Enfin, si la reconstruction du centre-ville a atteint ses objectifs en termes d’attractivité économique et de fréquentation des espaces marchands « toutes communautés confondues », elle n’a pas abordé le point sensible de la réinstallation, dans leurs quartiers d’origine, des populations s’étant réfugiées en périphérie pendant la guerre…

Des Beyrouthins ressoudés dans l’épreuve

Après les deux attentats-suicide du 12 novembre 2015 qui ont visé le fief chiite de Burj El Barajneh au sud de la ville – causant la mort de 44 personnes et en blessant 239 autres, les Beyrouthins se sont sentis laissés-pour-compte par la communauté internationale.
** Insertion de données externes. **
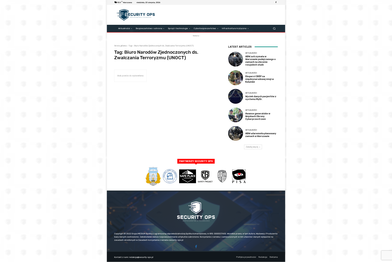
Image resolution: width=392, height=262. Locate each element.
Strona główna (120, 45)
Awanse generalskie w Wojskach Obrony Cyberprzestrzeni (257, 116)
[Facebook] (276, 2)
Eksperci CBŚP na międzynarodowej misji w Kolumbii (259, 79)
Si des réactions de solidarité sont arrivées du monde entier, elles ont été très vite éclipsées par l’immense émotion provoquée par les attentats, encore plus meurtriers, de Paris.

La meurtrissure induite, a pourtant eu un effet « positif » : le sentiment d’injustice a pris le pas sur les tensions communautaires et tous les habitants de Beyrouth se sont « réunis » – contre la barbarie de Daech mais aussi, face au relatif « abandon » occidental.

Une nouvelle preuve s’il le fallait que le modèle de coexistence confessionnelle offert par la ville durant de nombreuses années, n’avait rien d’une chimère et qu’il n’est peut-être pas si difficile à « réactiver » qu’on ne le croit.

 

Pour en savoir plus : le dictionnaire amoureux proposé par Alexandre Najjar (avocat et écrivain de Beyrouth), qui souligne les réussites libanaises en termes de multi-communautarisme. Dictionnaire amoureux du Liban, éditions Plon, 850 pages.

3 – La ligne de démarcation ou ligne verte, a coupé Beyrouth en deux une première fois, lors de la première guerre civile que la République du Liban a connu en 1958, qui a opposé les partisans du Président chrétien et ceux du premier ministre, musulman sunnite. Mais la ségrégation spatiale n’a duré que le temps des combats.